Consolidated Tool Pattern
Instead of 9 separate tools, we're prototyping a router pattern with 2-3 grouped tools:
mx_query -> search, list, get, recall, digest, profile
mx_mutate -> create, update, delete, relationships
mx_explore -> knowledge graph, patterns, topics, facts
Each tool takes an operation enum plus typed parameters. This could reduce schema overhead by ~60% while keeping structured input/output. The open question is whether LLMs — which are specifically trained on tool selection — perform worse when routing within a single tool via an enum.
We'll run the same 16-task suite against both approaches and publish the results.
The Bigger Picture
We started this experiment expecting a clear winner. Instead, we found that the right interface depends on the agent using it.

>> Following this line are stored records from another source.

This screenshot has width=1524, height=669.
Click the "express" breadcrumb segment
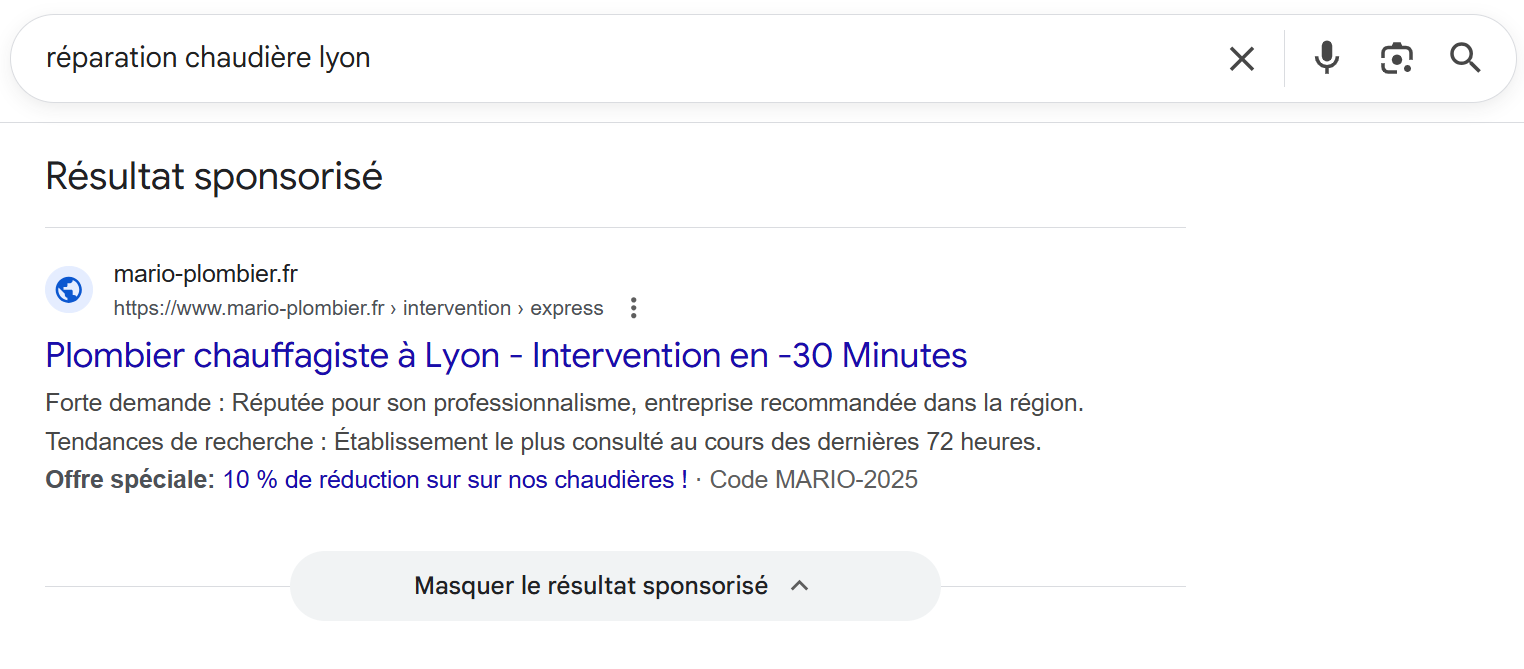point(566,308)
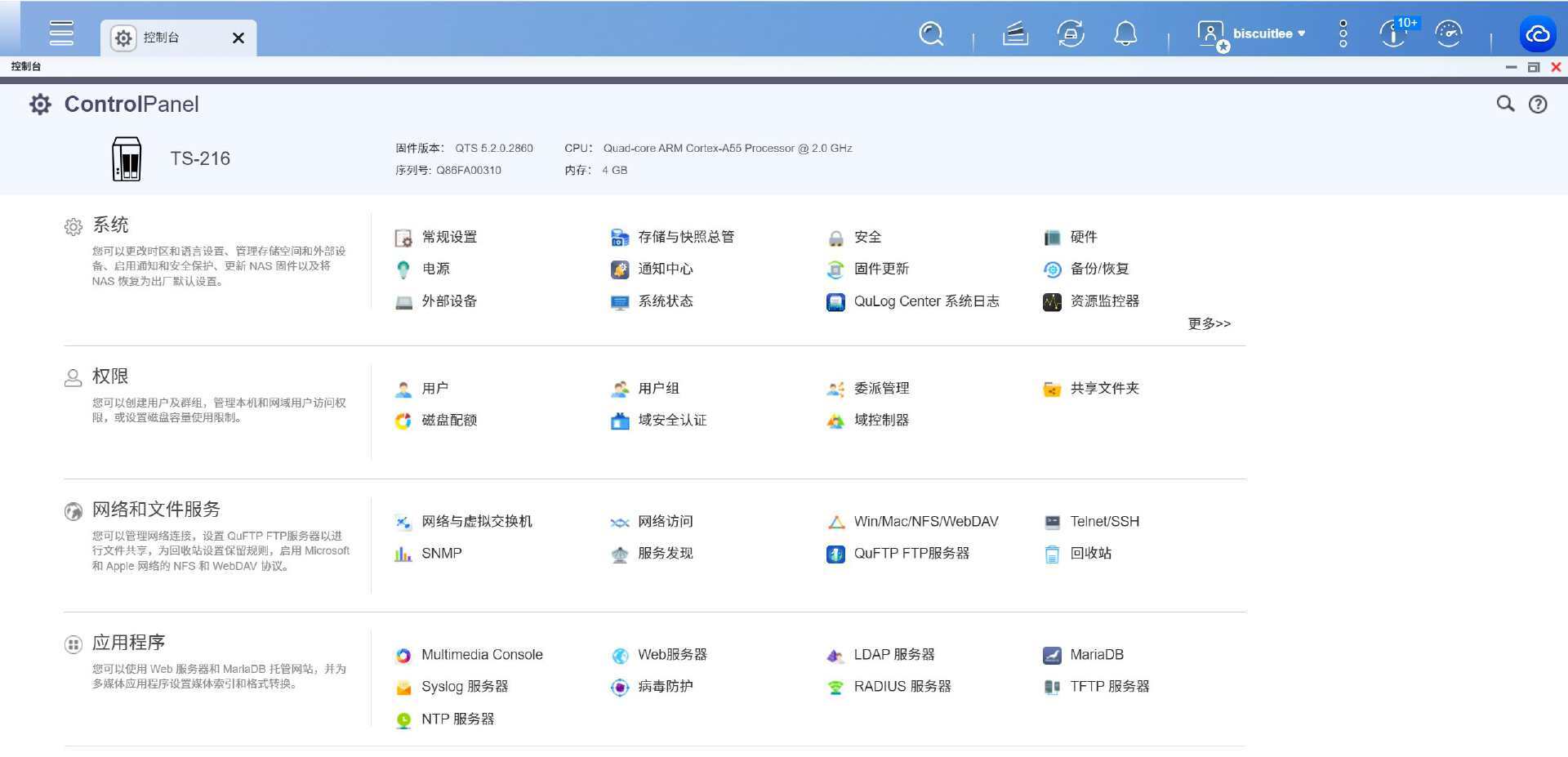Click the external devices sync icon
Image resolution: width=1568 pixels, height=757 pixels.
[1070, 33]
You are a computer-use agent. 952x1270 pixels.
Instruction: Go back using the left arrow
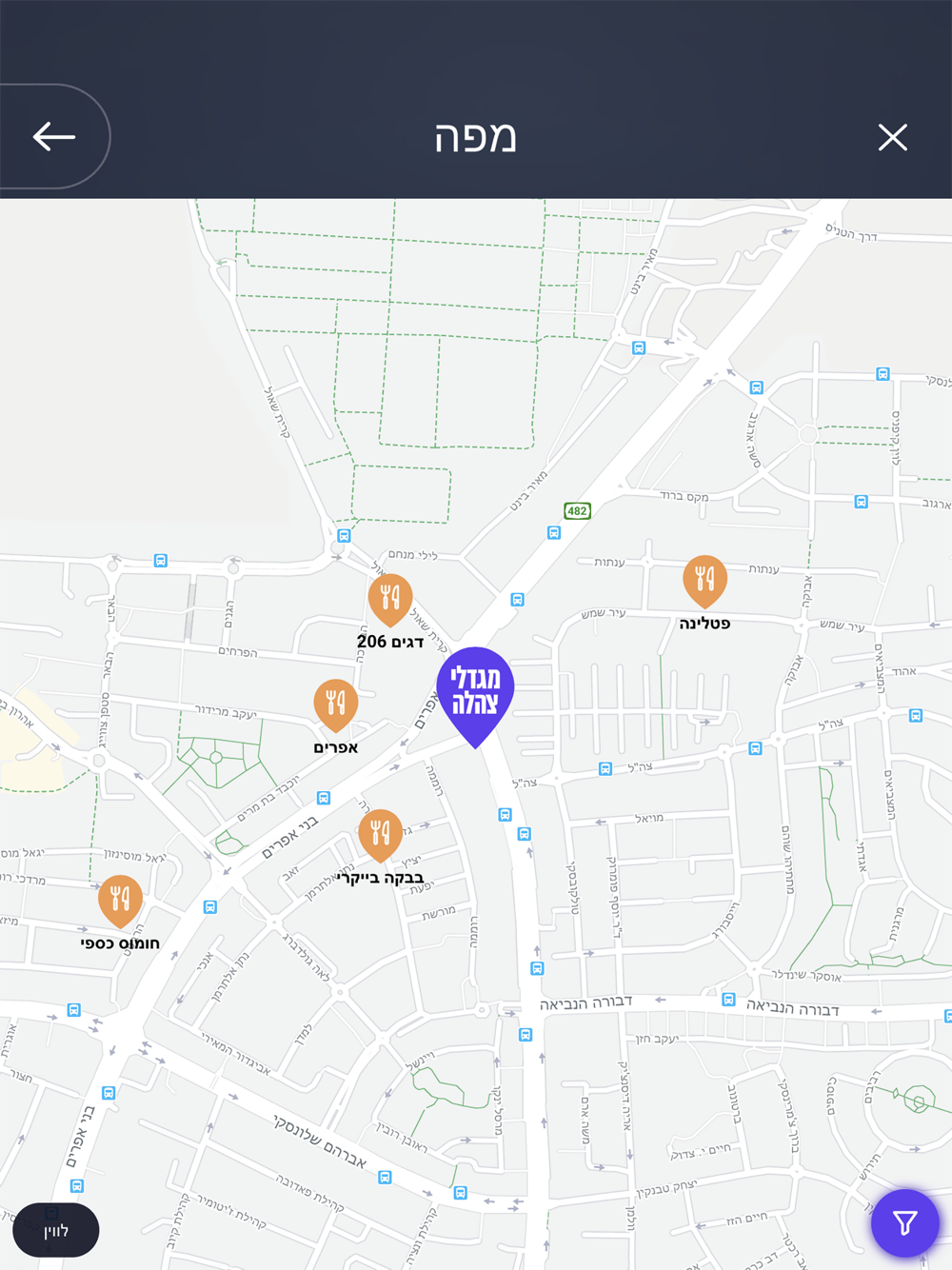(x=53, y=137)
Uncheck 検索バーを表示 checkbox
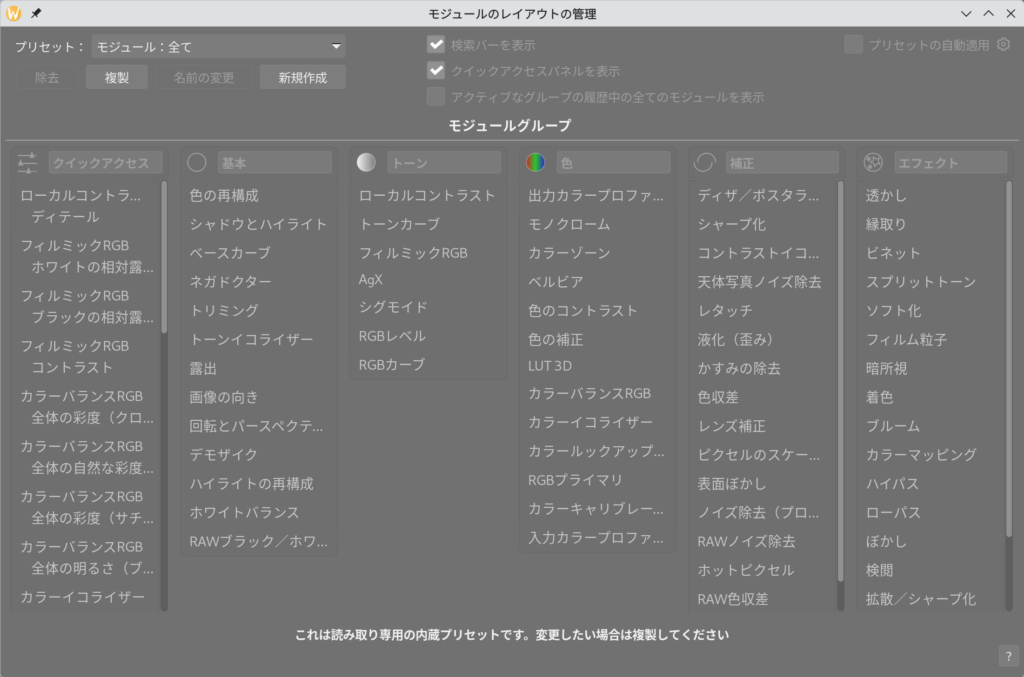 (x=436, y=45)
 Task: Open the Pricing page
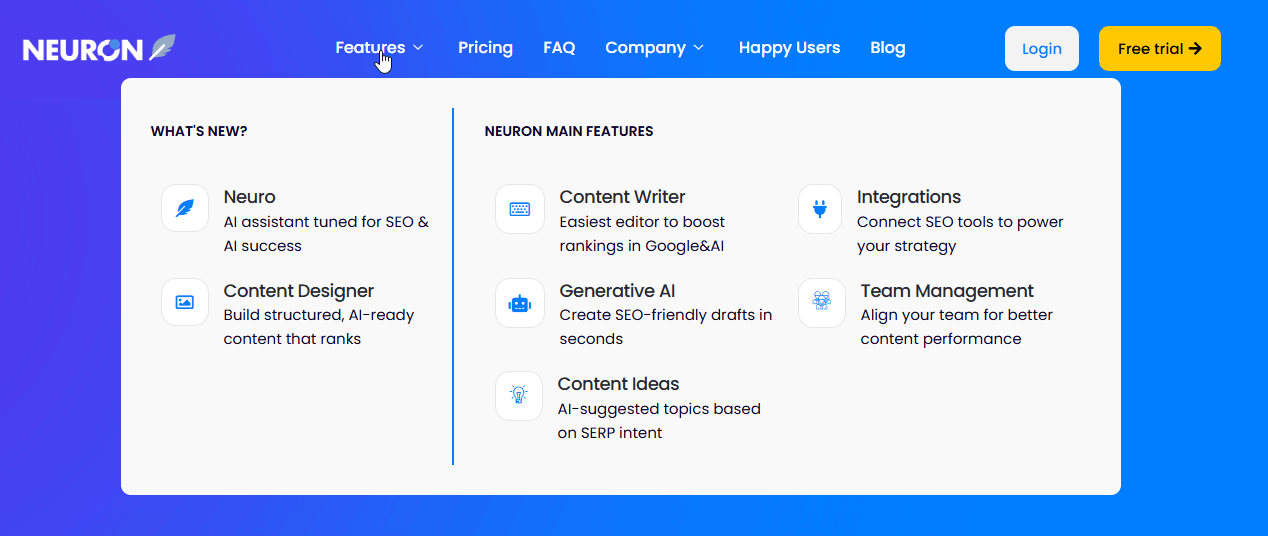tap(485, 48)
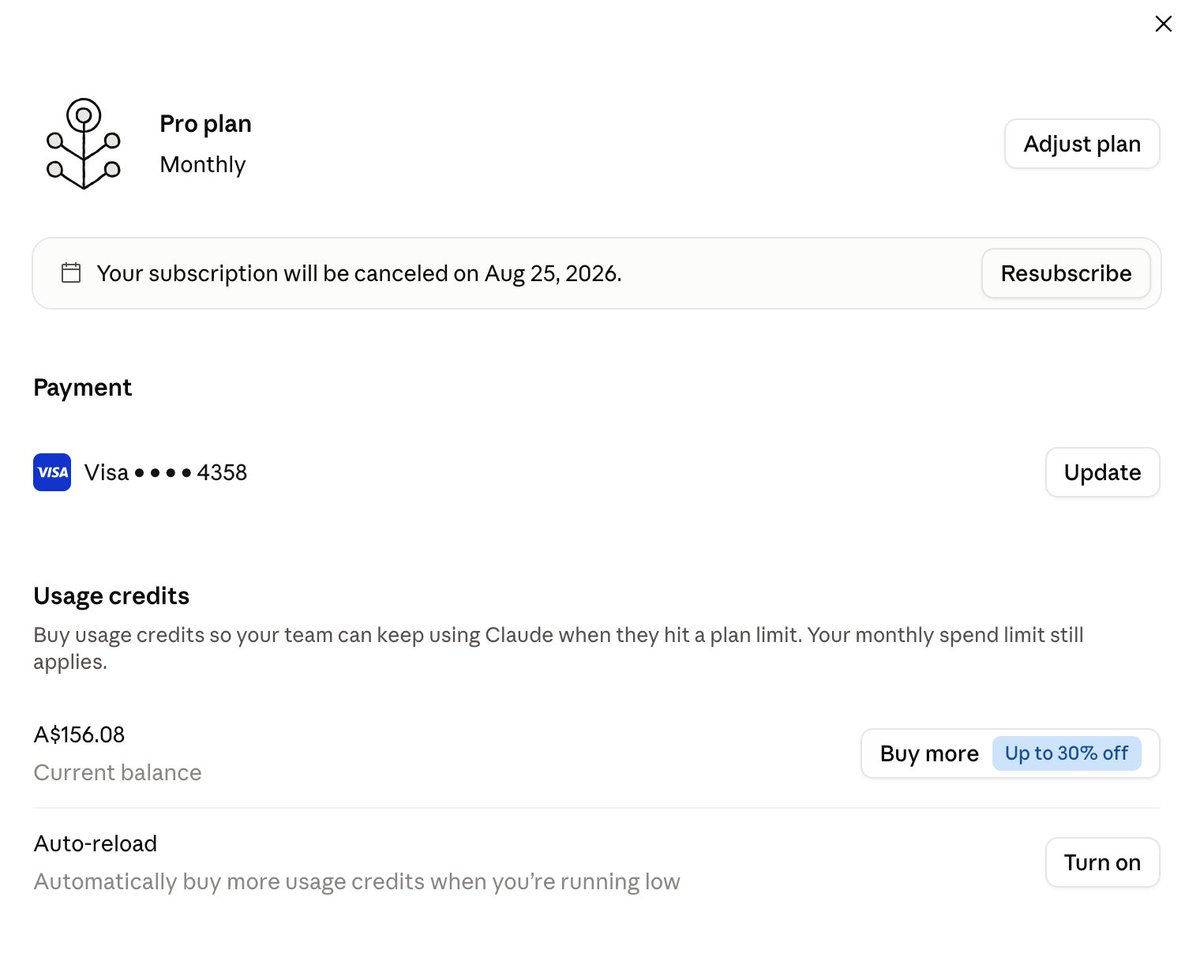The height and width of the screenshot is (954, 1200).
Task: Update the Visa payment method
Action: (1102, 472)
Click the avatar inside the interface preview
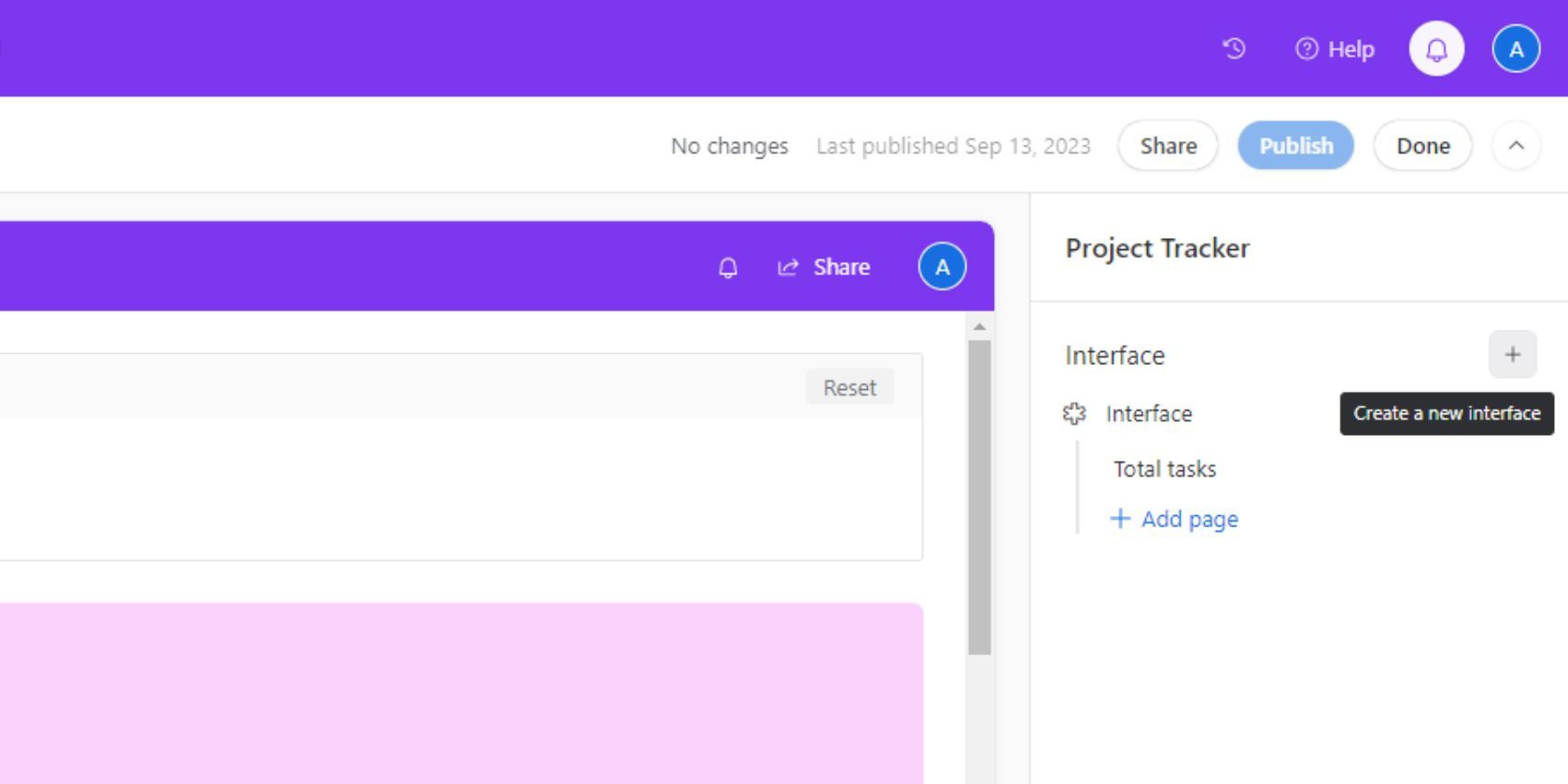The height and width of the screenshot is (784, 1568). coord(942,267)
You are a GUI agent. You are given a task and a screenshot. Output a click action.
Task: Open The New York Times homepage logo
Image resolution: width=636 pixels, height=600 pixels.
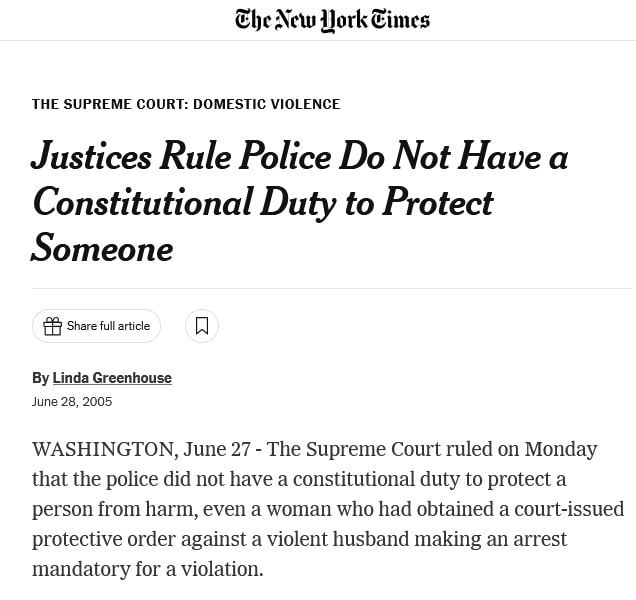(x=332, y=20)
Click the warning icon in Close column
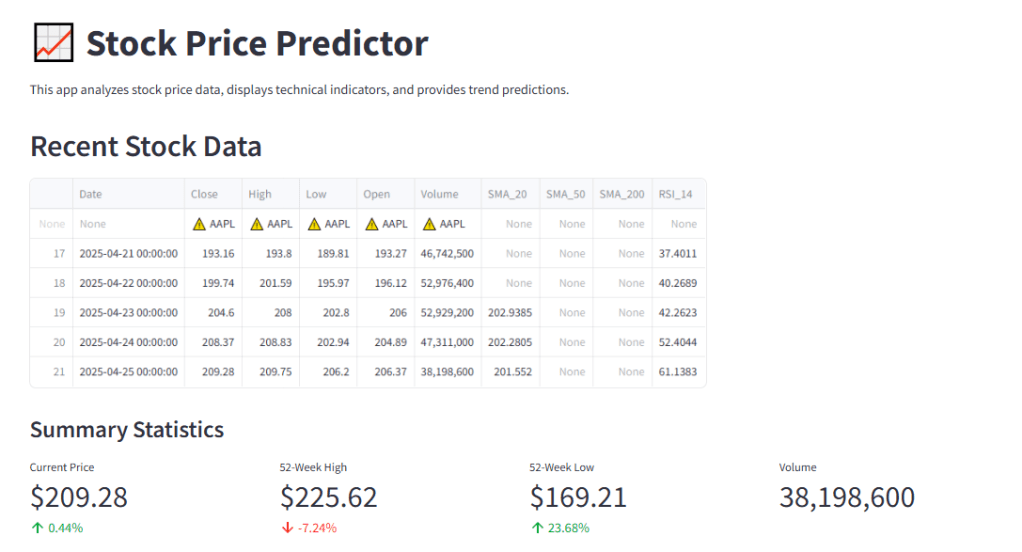The width and height of the screenshot is (1022, 552). [x=199, y=224]
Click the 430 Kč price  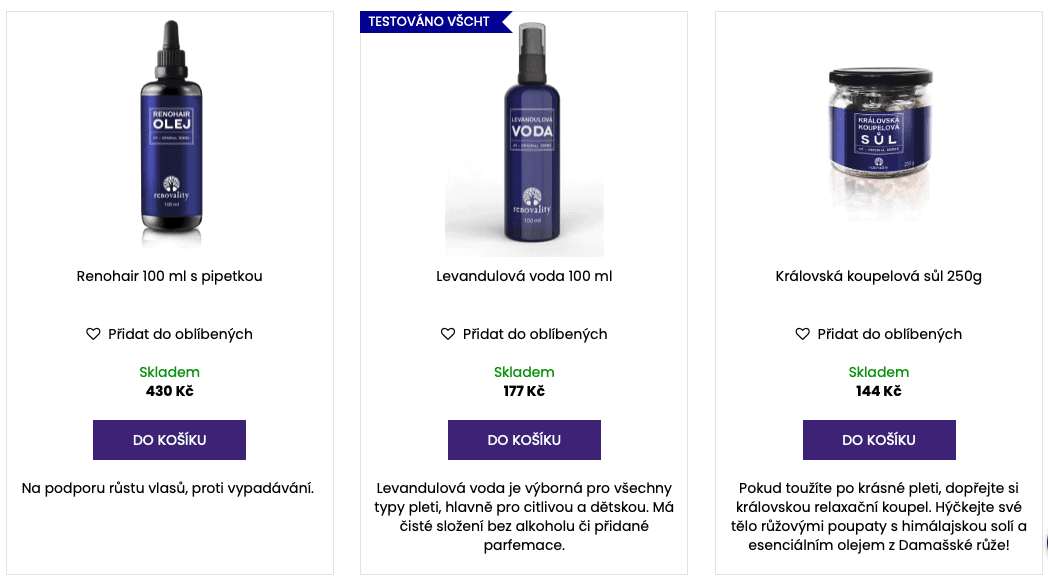tap(169, 391)
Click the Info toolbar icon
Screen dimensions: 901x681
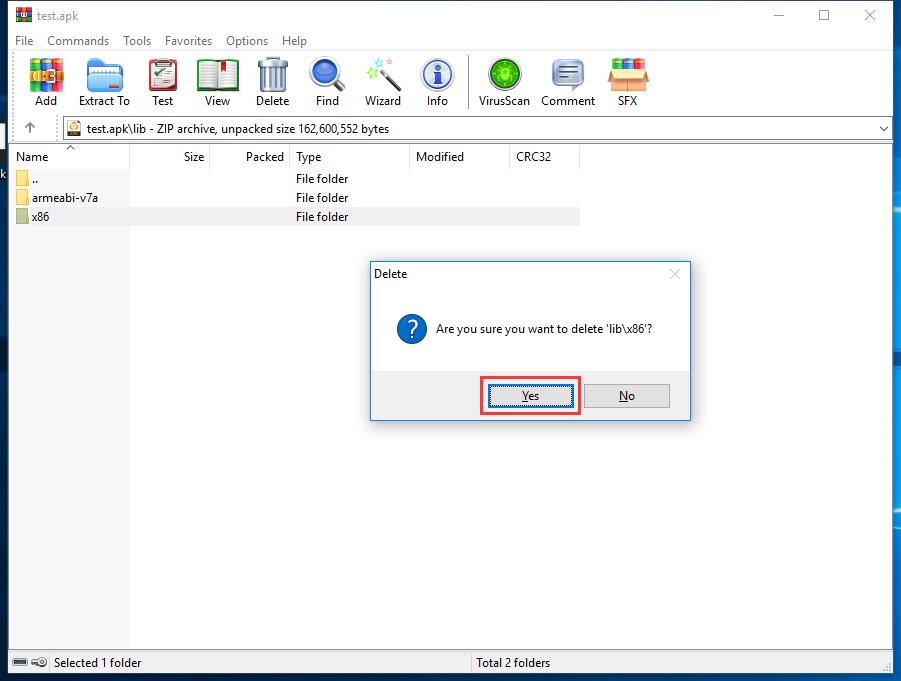(437, 75)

MCP's value isn't really about the protocol — it's about documentation delivery. MCP guarantees the model sees tool names, parameter schemas, and descriptions on every turn. This helps models that need that scaffolding (GPT-based agents were 2x faster with it). But models that can internalize documentation from a steering file (Claude-based agents) don't need the per-turn overhead.
The implication for tool builders: invest in both interfaces. Make your MCP tools excellent for agents that need structured guidance, and make your CLI documentation excellent for agents that can self-serve. The protocol matters less than the quality of information you deliver through it.
The comparison test suite, scoring framework, and full results are available in the MemNexus repository under mcp-server/agent-tests/. The MCP server and CLI are available as npm packages: @memnexus-ai/mcp-server and @memnexus-ai/cli.